Die Lohnlücke, die sich auf insgesamt 21 Prozent summiert, hinterlässt natürlich Spuren bei der Altersversorgung. Dass Frauen trotz Arbeit von Altersarmut bedroht sind, ist eine der größten Ungerechtigkeiten in diesem Land. Das ist keine statistische Lappalie. Das beste Mittel gegen Altersarmut sind gute Löhne; das wissen wir alle. Die SPD wird deshalb weiterhin gegen anhaltenden Widerstand – auch von CDU/CSU – gegen die Lohnungerechtigkeit bei Männern und Frauen kämpfen.
(Beifall bei der SPD)
Gleicher Lohn für gleiche Arbeit bedeutet, das Recht zu haben, zu wissen, was die männlichen Kollegen im Durchschnitt verdienen, und die gleiche Wertschätzung für die geleistete Arbeit zu bekommen. Das betrifft vor allen Dingen die Berufe im Sozial- und Gesundheitswesen, die Erzieherinnen und Erzieher, die Altenpflegerinnen und Altenpfleger, die Hebammen sowie die Krankenpflegerinnen und Krankenpfleger. Ich nenne beide Geschlechter, aber 80 Prozent derjenigen, die diese Berufe ausüben, sind Frauen. Wenn wir schon von Lebensleistung sprechen, Herr Schäuble, dann sollten wir nicht vergessen, dass die in diesen Berufen geleistete Arbeit körperlich schwer ist, oft emotional belastend ist und viel Schichtarbeit erfordert. Die Menschen, die solche Berufe ausüben, haben es verdient, einen anständigen Lohn zu bekommen und dann eine anständige Rente im Alter zu beziehen.
(Beifall bei der SPD)
Wir haben angepackt. Wir haben angefangen bei der Reform der Pflegeberufe. Dass man Schulgeld mitbringen muss, wenn man sich ausbilden lassen will, dass man keine Ausbildungsvergütung bekommt wie im Beruf der Erzieherin, in dem vier von fünf Jahren Ausbildung keine Vergütung gezahlt wird, gäbe es wahrscheinlich in Berufen, die überwiegend von Männern ausgeübt werden, von vornherein nicht.

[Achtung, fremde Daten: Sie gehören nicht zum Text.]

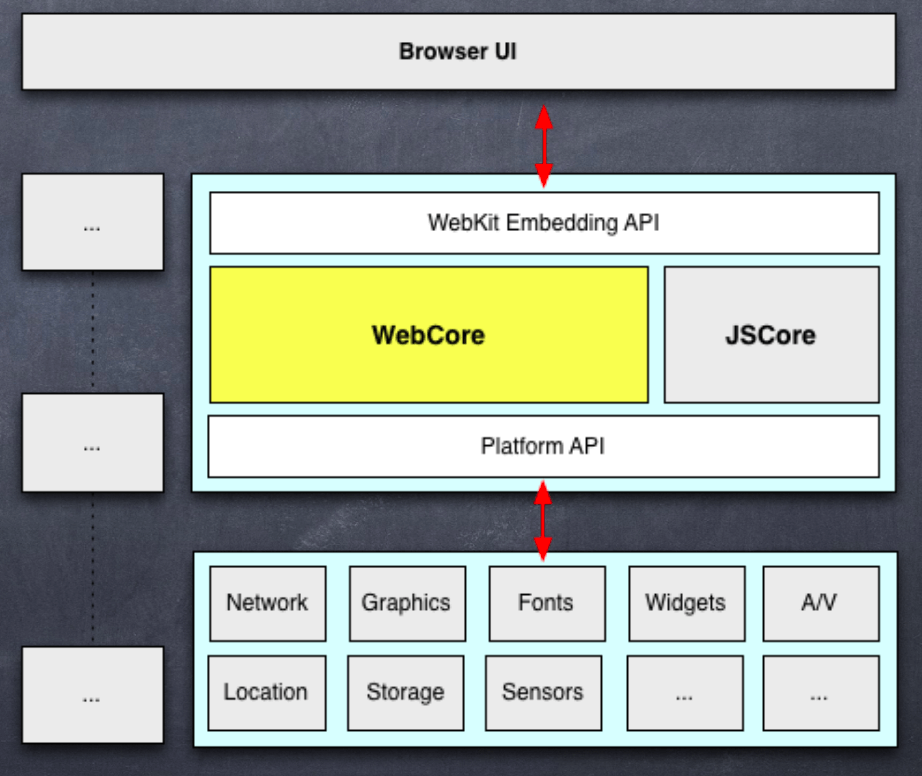
Task: Click the Location module box
Action: tap(266, 692)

(Beifall bei Abgeordneten der SPD)
Viel wäre noch zu sagen zur Vereinbarkeit von Beruf und Familie, zu guter Bildung und insbesondere – das hat Edelgard Bulmahn angemerkt – zur frühkindlichen Bildung.

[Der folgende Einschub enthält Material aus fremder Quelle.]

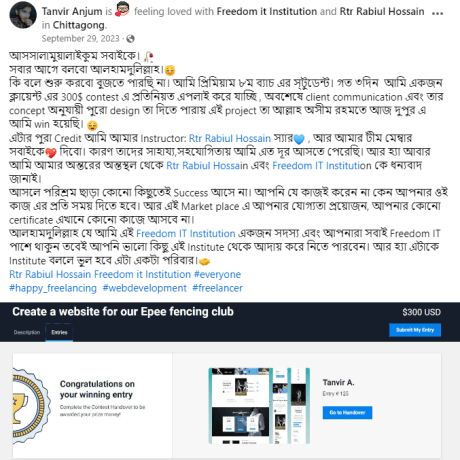Open Tanvir Anjum's profile picture
Screen dimensions: 460x460
pyautogui.click(x=23, y=15)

Aber, Herr Kauder, ich würde gern noch ein Wort zu Ihnen verlieren. Sie haben sich in der letzten Woche in die Reihe der Quotenbefürworter eingereiht. Sie haben doch eben gesagt, dass man auf den letzten Metern vor der Wahl seine Meinung nicht um 180 Grad ändern dürfe. Ich erinnere Sie nur daran, was Sie über meine Vorgängerin gesagt haben, als sie sich für die Quote eingesetzt hat: Die Frau Familienministerin solle nicht so weinerlich sein, sondern solle den Koalitionsvertrag umsetzen; dann sei alles in Ordnung. Nun sind wir am Ende der Legislaturperiode. Schauen wir zurück. Die SPD hat den Koalitionsvertrag umgesetzt, vor allen Dingen wenn es um Frauen und die Quote ging, und zwar gegen Ihren Widerstand. Und CDU/CSU? Sie haben den Koalitionsvertrag gebrochen, vor allen Dingen dort, wo es um die Frauen ging.
(Beifall bei Abgeordneten der SPD – Ulli Nissen [SPD]: Pfui!)
Sie haben, als es um Entgelttransparenz ging, den Auskunftsanspruch, der Frauen erst in die Lage versetzt, zu erfahren, wie viel die Männer verdienen, so verwässert, dass er nur für Frauen gilt, die in großen Unternehmen arbeiten.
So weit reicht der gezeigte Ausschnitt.